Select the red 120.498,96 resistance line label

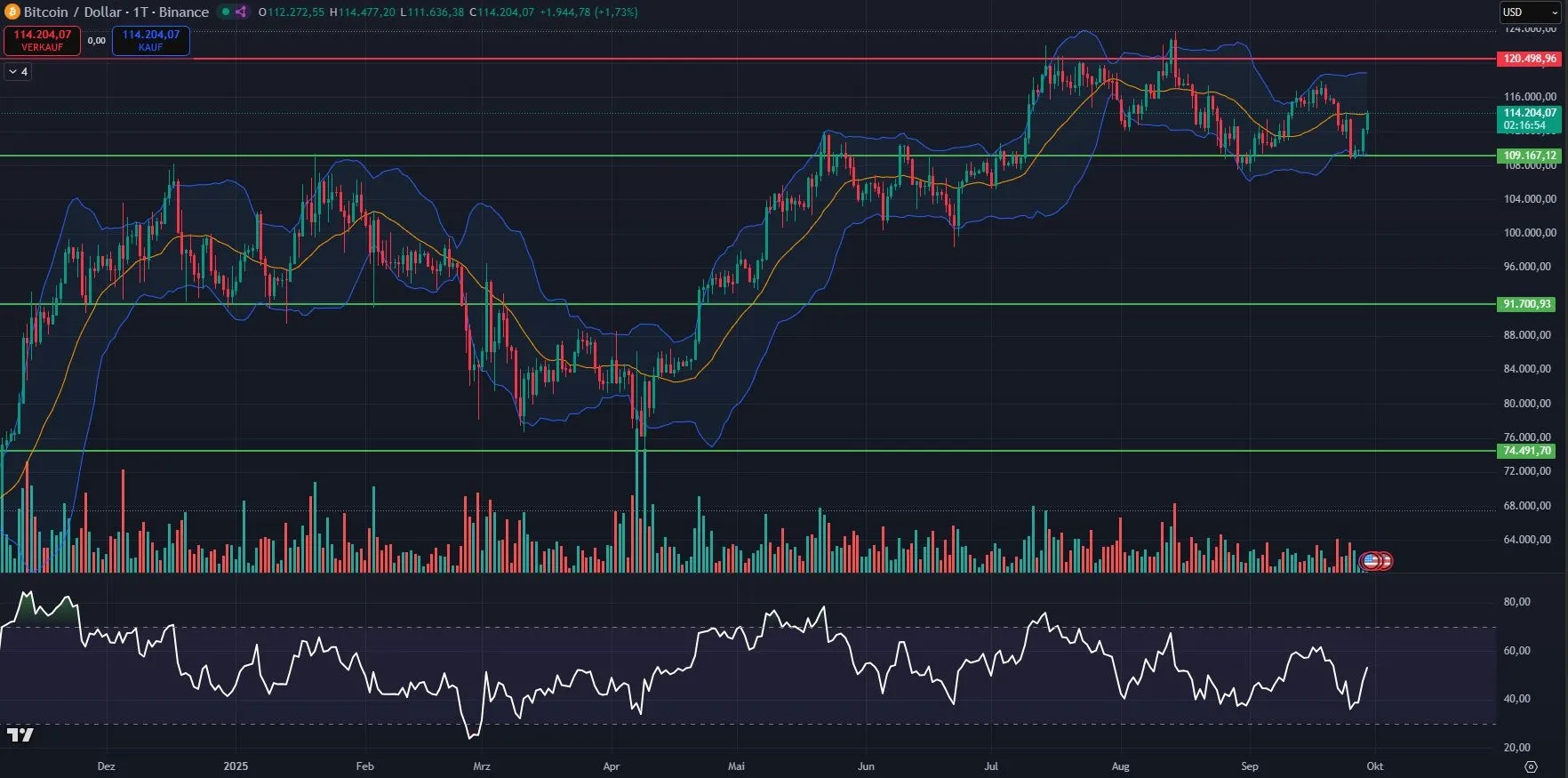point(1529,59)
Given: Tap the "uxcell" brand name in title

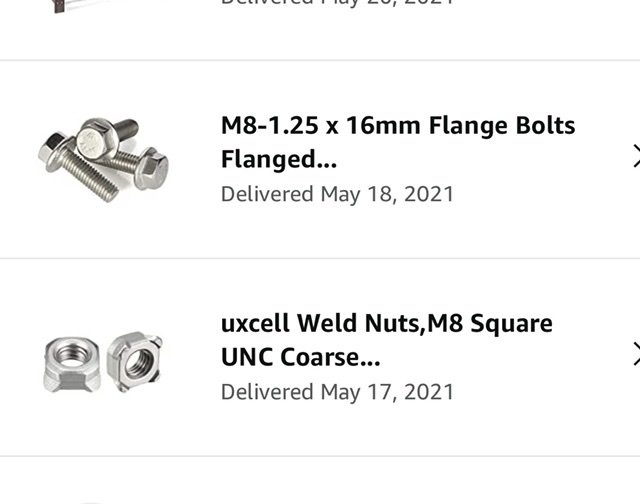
==================================================
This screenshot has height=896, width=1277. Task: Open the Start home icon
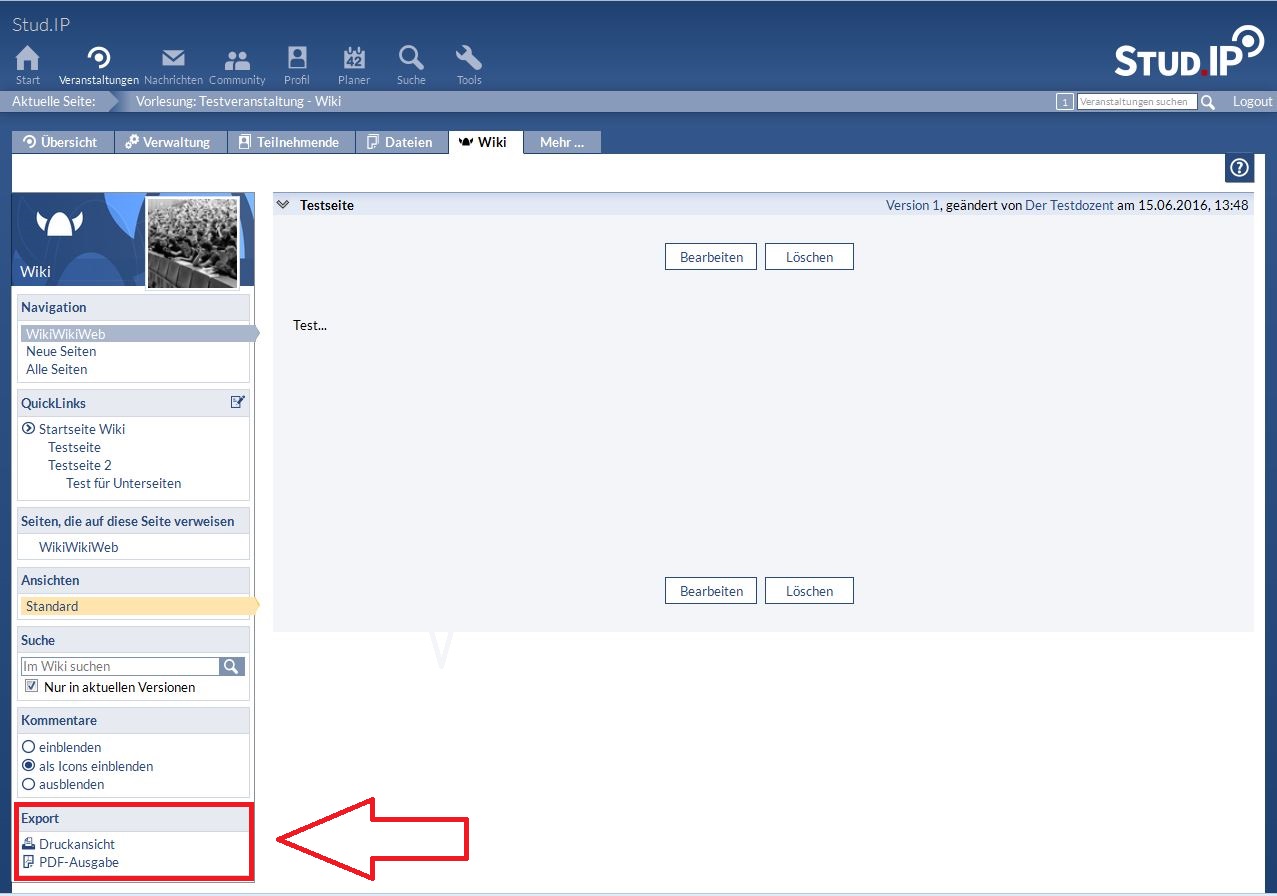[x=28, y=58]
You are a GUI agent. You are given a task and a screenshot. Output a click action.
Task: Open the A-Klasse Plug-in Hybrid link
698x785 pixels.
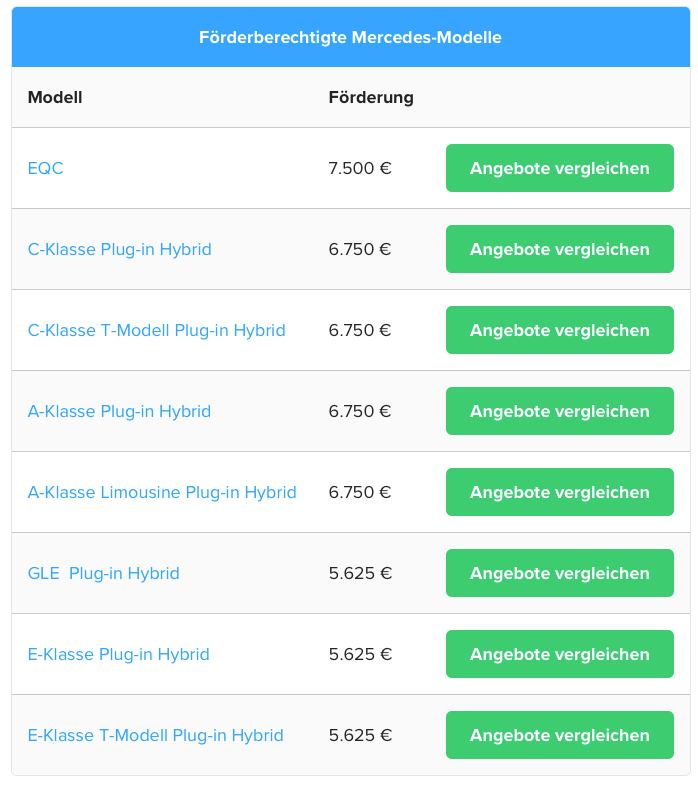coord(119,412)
==================================================
HOW TO COMPLETE THIS TASK
Print the line above containing "Select the red", the line containing "Given: Tap the", and everything between them, exactly as written. Pictures stay out.

RESULT BELOW
Select the red 120.498,96 resistance line label

point(1529,59)
Given: Tap the "uxcell" brand name in title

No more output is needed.